(Rows of pointing data)
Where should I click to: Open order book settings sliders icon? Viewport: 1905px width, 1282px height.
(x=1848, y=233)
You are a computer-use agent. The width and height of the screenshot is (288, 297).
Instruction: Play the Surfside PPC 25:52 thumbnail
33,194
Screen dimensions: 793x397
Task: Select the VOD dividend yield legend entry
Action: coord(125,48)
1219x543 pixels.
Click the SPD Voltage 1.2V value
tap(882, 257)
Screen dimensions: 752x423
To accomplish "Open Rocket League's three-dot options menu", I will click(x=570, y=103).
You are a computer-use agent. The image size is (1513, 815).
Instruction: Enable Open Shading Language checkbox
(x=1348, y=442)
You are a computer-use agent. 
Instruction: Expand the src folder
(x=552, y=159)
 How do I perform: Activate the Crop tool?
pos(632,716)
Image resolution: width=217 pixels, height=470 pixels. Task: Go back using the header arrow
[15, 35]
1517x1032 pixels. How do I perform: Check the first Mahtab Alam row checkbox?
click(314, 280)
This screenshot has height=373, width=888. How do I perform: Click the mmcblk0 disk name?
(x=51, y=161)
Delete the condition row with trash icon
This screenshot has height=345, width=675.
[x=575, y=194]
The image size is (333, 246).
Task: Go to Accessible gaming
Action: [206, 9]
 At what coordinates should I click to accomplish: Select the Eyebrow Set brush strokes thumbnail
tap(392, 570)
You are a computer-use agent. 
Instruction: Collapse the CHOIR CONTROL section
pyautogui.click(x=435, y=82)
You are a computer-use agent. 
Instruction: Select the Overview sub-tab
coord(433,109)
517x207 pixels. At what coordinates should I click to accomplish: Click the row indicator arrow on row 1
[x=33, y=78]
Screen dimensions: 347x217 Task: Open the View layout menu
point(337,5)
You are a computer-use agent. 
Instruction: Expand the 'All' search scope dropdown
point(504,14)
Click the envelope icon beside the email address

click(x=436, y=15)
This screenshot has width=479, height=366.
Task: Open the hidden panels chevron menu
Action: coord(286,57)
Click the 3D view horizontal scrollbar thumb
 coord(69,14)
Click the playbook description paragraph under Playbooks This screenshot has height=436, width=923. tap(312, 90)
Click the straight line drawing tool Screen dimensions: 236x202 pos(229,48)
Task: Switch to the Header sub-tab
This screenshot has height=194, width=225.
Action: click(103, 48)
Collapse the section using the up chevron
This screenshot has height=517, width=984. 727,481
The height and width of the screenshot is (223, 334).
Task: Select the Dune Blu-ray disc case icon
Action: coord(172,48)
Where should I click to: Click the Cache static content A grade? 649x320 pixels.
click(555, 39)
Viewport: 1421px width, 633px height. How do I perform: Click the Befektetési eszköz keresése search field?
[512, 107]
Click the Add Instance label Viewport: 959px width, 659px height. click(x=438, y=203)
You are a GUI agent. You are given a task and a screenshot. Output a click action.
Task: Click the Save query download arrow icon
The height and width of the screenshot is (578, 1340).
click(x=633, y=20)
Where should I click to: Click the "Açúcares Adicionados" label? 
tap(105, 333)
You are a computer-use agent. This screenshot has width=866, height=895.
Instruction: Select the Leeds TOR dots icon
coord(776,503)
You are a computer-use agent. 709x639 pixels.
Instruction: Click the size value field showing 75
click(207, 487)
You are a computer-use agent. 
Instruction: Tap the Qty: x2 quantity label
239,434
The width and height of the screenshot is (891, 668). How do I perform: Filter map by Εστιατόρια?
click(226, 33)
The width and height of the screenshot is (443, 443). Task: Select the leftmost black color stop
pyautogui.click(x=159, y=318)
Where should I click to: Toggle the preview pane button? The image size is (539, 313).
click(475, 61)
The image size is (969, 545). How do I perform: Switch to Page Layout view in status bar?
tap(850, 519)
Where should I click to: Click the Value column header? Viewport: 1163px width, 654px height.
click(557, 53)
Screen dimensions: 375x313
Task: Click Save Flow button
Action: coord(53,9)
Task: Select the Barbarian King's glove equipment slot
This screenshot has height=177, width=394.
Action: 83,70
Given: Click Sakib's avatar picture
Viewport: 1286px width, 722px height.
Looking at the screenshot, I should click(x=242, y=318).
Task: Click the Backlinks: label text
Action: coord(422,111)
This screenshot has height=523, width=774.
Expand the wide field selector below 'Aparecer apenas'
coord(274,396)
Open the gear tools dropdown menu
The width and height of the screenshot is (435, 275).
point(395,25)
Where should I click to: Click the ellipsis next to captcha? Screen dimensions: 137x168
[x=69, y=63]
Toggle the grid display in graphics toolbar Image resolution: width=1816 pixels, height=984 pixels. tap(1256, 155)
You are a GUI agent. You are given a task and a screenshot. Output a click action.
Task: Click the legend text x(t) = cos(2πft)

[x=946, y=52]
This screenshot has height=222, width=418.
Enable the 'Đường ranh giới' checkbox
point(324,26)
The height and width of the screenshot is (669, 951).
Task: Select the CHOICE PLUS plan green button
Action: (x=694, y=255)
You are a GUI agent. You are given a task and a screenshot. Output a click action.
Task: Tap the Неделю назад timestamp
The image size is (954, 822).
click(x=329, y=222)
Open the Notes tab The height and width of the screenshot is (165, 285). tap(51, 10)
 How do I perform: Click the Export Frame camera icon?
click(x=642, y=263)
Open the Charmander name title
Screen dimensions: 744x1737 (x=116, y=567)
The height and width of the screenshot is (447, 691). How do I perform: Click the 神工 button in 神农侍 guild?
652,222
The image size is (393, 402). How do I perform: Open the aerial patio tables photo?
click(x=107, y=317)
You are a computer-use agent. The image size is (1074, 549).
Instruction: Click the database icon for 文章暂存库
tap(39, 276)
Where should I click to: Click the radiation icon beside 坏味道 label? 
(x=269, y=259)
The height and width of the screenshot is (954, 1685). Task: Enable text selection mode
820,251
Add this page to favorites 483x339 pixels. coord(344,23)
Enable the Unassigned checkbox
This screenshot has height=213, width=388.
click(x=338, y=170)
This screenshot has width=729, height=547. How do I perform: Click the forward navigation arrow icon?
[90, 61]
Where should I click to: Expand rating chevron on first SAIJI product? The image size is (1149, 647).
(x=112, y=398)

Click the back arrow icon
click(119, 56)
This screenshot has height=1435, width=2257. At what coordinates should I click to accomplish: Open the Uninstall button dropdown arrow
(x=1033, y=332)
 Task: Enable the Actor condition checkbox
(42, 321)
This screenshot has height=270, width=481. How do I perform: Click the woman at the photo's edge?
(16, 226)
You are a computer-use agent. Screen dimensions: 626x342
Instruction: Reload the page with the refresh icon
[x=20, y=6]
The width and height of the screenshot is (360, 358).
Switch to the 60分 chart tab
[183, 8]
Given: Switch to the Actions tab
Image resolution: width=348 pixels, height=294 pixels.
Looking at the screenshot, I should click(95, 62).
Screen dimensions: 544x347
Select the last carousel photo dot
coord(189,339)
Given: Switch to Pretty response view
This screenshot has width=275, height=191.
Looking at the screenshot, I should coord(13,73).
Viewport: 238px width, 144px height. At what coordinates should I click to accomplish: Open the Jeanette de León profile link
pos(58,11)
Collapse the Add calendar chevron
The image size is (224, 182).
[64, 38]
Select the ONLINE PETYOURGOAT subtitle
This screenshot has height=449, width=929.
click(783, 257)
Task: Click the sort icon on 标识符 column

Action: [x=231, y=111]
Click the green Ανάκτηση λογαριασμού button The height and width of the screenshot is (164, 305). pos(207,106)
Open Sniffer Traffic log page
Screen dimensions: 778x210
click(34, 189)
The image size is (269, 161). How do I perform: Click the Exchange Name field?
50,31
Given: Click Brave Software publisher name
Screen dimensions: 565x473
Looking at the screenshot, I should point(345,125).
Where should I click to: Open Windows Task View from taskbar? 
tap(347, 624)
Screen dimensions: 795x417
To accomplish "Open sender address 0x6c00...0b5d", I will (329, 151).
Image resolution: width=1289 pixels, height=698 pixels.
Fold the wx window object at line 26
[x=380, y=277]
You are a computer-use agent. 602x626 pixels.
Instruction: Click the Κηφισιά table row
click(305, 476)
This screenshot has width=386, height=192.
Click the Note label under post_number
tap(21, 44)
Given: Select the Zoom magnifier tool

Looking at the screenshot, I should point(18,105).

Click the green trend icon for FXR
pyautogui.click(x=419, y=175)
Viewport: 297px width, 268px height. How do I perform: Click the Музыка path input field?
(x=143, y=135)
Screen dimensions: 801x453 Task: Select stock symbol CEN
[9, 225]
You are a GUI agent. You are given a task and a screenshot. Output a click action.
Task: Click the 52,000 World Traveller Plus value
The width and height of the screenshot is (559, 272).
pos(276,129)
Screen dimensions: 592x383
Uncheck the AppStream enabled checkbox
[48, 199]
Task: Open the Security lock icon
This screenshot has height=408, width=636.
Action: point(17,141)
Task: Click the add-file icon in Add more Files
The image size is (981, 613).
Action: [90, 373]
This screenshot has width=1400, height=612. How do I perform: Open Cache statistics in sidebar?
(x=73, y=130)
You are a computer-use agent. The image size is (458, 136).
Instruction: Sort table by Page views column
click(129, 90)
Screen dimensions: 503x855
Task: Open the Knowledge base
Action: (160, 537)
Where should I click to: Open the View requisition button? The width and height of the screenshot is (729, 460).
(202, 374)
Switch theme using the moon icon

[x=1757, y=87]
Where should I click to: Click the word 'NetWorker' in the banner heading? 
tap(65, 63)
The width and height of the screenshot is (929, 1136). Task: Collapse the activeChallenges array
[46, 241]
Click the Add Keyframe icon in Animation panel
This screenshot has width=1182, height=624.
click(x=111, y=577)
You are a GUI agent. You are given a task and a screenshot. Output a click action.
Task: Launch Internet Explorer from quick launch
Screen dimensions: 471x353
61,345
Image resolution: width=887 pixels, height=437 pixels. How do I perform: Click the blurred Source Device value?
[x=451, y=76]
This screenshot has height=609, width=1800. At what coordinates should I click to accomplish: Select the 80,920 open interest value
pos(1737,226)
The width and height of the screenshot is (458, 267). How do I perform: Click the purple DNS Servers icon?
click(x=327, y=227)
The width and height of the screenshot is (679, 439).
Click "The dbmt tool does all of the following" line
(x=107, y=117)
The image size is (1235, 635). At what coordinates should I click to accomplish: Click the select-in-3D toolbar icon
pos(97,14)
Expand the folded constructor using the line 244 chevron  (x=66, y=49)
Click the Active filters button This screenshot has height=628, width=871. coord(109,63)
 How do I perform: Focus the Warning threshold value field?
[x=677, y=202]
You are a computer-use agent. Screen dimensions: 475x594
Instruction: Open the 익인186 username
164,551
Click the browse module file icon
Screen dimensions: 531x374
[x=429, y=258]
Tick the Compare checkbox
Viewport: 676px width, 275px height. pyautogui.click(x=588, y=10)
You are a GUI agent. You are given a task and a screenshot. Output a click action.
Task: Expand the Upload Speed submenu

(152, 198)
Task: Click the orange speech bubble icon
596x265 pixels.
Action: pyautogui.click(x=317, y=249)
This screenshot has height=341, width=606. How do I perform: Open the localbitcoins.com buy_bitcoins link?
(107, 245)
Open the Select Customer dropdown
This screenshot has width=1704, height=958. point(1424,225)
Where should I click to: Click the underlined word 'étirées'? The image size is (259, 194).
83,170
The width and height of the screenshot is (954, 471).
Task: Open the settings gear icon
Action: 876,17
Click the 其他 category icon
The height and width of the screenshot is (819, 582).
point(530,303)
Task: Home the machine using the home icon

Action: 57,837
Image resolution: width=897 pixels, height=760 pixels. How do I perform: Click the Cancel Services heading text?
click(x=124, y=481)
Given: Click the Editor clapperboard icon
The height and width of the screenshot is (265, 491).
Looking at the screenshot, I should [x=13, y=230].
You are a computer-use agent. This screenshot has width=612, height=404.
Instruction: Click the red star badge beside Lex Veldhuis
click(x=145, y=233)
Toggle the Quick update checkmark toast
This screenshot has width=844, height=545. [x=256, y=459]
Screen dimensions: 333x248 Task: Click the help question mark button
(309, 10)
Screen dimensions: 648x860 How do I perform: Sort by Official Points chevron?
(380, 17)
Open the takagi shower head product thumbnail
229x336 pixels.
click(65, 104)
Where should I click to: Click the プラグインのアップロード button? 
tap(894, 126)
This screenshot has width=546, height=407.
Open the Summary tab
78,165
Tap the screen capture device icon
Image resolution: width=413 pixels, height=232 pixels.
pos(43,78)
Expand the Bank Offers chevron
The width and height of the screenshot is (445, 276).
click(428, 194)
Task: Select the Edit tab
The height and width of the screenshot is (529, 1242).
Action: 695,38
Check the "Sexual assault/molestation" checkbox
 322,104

What is asked
Copy the material verbatim, starting with the line that contains "Screen dimensions: 795x417" and continuing through the line that contains "click(305, 476)".

Problem solution
Screen dimensions: 795x417
To accomplish "Open sender address 0x6c00...0b5d", I will (329, 151).
Image resolution: width=1289 pixels, height=698 pixels.
Fold the wx window object at line 26
[x=380, y=277]
You are a computer-use agent. 602x626 pixels.
Instruction: Click the Κηφισιά table row
click(305, 476)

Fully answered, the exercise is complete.